#### 実施課題:
- 1) 地球環境研究センター30周年企画のインタビュー記事について、次の問いにお答えください。
(a) 地球環境研究センターは何年何月に設立30周年を迎えますか。
(b) 初回のインタビューで聞き手を務めたのは誰ですか。
(c) 浜中裕徳氏の元の役職は何ですか。
- 2) 地球環境研究センター30周年企画のインタビュー記事を、最後の文の後から書き継いでください。

#### 本文:

INTERVIEW2020年8月号 Vol. 31 No. 5(通巻356号)

地球環境研究センター30周年企画 時の証言者たちに聴く(1):京都議定書が拓いた地球温暖化対策への世界的な取り組み

  • 地球環境研究センターニュース編集局

地球環境研究センターは2020年10月で設立30周年を迎えます。このインタビューや対談では、地球環境研究センターが誕生した1990年から現在に至るまでの地球環境研究の国内外の動向やさまざまな研究活動を振り返り、それらに直接深くかかわられた方々からご経験や考えをうかがい、今後の30年を展望していくことを目的にしています。

初回は、浜中裕徳氏(地球環境戦略研究機関(IGES)特別研究顧問、元環境省地球環境審議官)に、地球サミット、気候変動枠組条約、京都議定書をめぐる国際交渉など、1990年代を中心に、地球環境研究センター長の三枝信子がお話を聞きました。

#### 提供情報:
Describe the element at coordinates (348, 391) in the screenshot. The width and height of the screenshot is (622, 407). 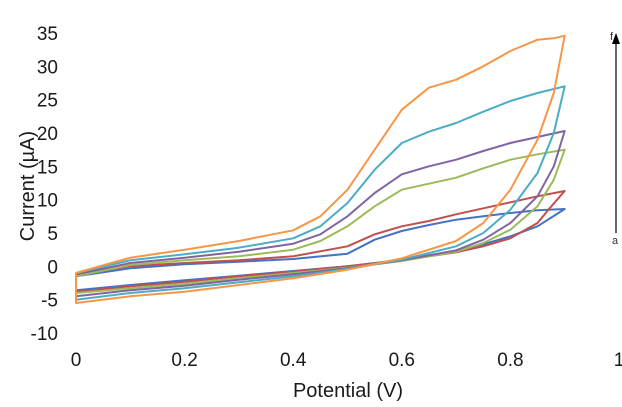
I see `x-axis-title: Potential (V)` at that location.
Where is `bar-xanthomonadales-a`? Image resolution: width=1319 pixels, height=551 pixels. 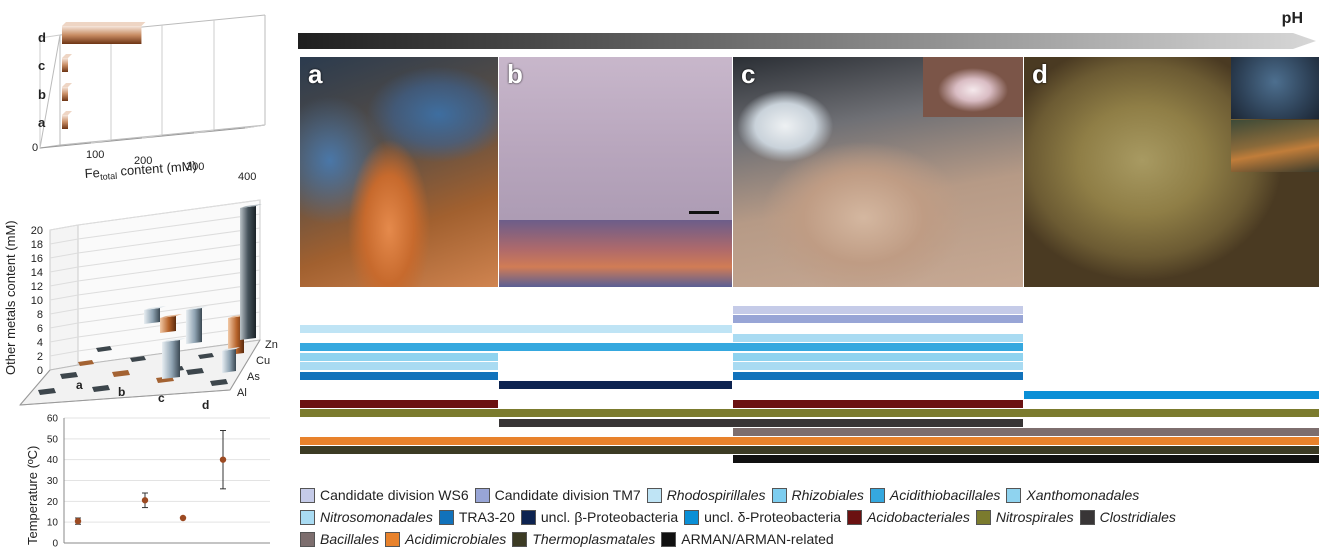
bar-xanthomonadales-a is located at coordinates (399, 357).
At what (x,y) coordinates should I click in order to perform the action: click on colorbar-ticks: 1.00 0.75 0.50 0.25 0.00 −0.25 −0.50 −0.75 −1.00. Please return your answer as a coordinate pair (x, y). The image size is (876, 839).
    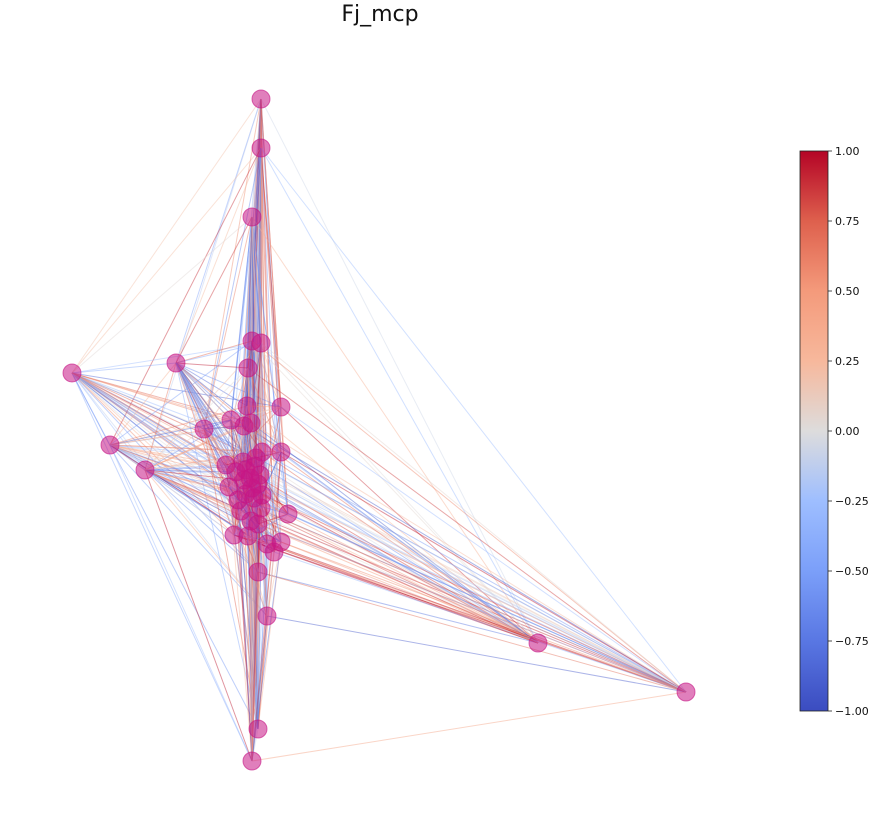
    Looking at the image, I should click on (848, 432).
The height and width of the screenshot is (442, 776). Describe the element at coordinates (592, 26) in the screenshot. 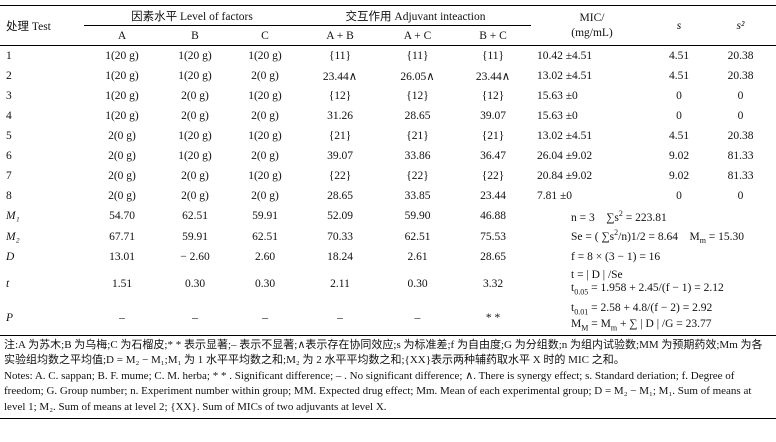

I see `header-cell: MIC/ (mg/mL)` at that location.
==
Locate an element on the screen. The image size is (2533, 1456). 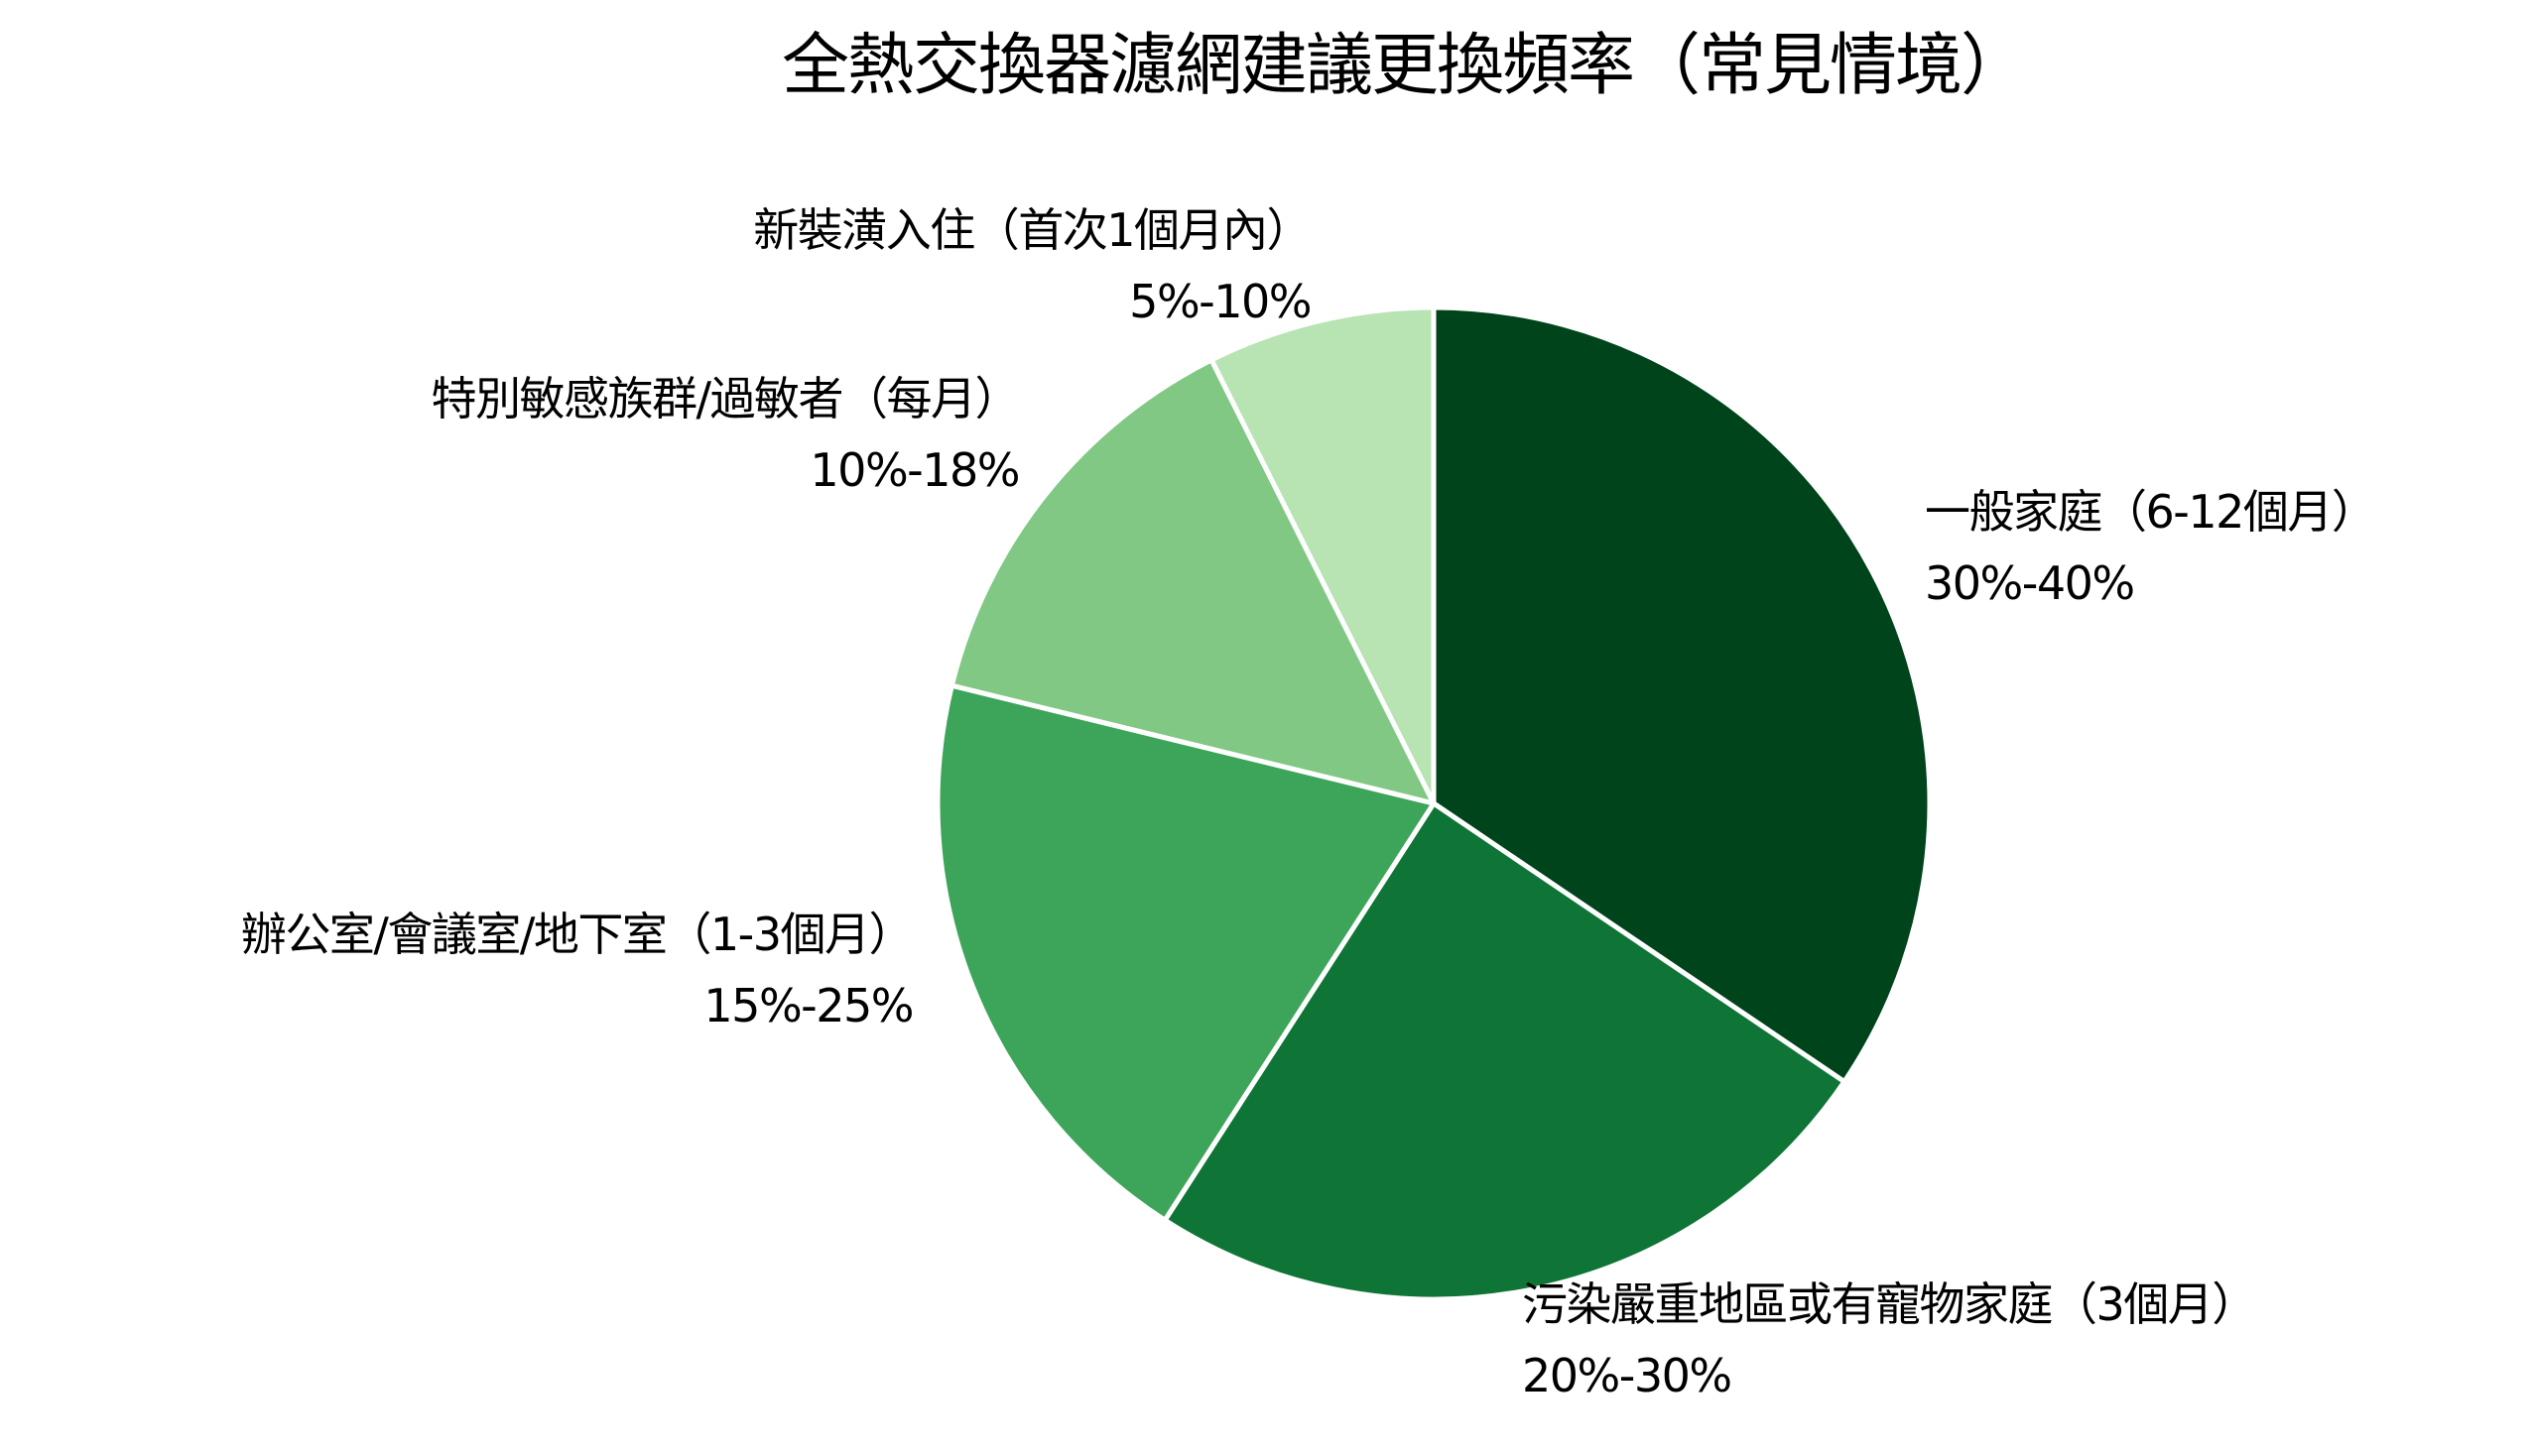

#### 各課題の回答:
- 1)
(a) 2020年10月
(b) 地球環境研究センター長の三枝信子
(c) 環境省地球環境審議官

- 2)
公害問題を担当して得たもの

三枝:浜中さんは1969年厚生省に入省され、公害問題に着手されました。そのご経験についてお話ししていただけますか。

浜中:まず、地球環境研究センターが設立30周年という節目の年を迎えたことをお祝い申し上げます。

1967年に公害対策基本法が制定され、私が厚生省に入省した1969年はその実施段階に入った頃でした。私が最初に担当したのは、イタイイタイ病と同じ原因であるカドミウムの環境汚染による地域住民の健康調査でした。仕事はデスクワーク中心でしたが、実際に公害問題の現場に調査に行かせていただき、得難い経験をしました。たとえば、大阪市西淀川区など大気汚染が進行していた地域の調査、工業開発計画があった仙台市近郊地域で大気汚染予防のための気象条件の調査などです。

1971年に設立された環境庁(当時)に異動してからは、大気汚染の環境基準の設定を行いました。

窒素酸化物については、当時科学的知見が限られていた中で動物実験データを重視し、予防的観点から厳しい基準を作成したところ、産業界から基準の科学的根拠に対し批判があり、基準の達成に必要な対策はなかなか進みませんでした。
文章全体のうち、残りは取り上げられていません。